Electrostatic Interactions in Leucine Zippers: Thermodynamic Analysis of the Contributions of Glu and His Residues and the Effect of Mutating Salt Bridges

Electrostatic interactions play a complex role in stabilizing proteins. Here, we present a rigorous thermodynamic analysis of the contribution of individual Glu and His residues to the relative pH-dependent stability of the designed disulfide-linked leucine zipper ABSS. The contribution of an ionized side-chain to the pH-dependent stability is related to the shift of the pKa induced by folding of the coiled coil structure. pKaF values of ten Glu and two His side-chains in folded ABSS and the corresponding pKaU values in unfolded peptides with partial sequences of ABSS were determined by 1H NMR spectroscopy: of four Glu residues not involved in ion pairing, two are destabilizing (−5.6 kJ mol−1) and two are interacting with the positive α-helix dipoles and are thus stabilizing (+3.8 kJ mol−1) in charged form. The two His residues positioned in the C-terminal moiety of ABSS interact with the negative α-helix dipoles resulting in net stabilization of the coiled coil conformation carrying charged His (−2.6 kJ mol−1).

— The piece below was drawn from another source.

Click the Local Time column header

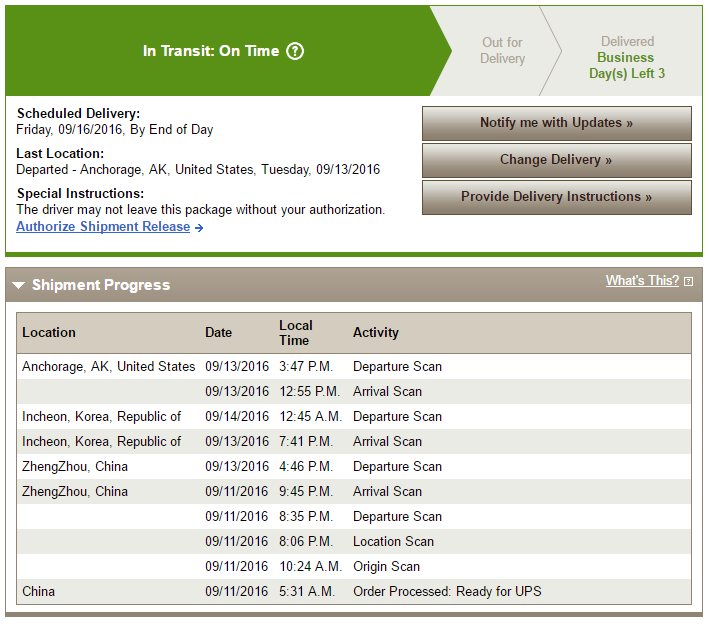tap(296, 333)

Of the six Glu residues involved in inter-helical salt bridges, three are destabilizing and three are stabilizing in charged form, the net contribution of salt-bridged Glu side-chains being destabilizing (−1.1 kJ mol−1). The sum of the individual contributions of protonated Glu and His to the higher stability of ABSS at acidic pH (−5.4 kJ mol−1) agrees with the difference in stability determined by thermal unfolding at pH 8 and pH 2 (−5.3 kJ mol−1). To confirm salt bridge formation, the positive charge of the basic partner residue of one stabilizing and one destabilizing Glu was removed by isosteric mutations (Lys→norleucine, Arg→norvaline). Both mutations destabilize the coiled coil conformation at neutral pH and increase the pKa of the formerly ion-paired Glu side-chain, verifying the formation of a salt bridge even in the case where a charged side-chain is destabilizing. Because removing charges by a double mutation cycle mainly discloses the immediate charge–charge effect, mutational analysis tends to overestimate the overall energetic contribution of salt bridges to protein stability.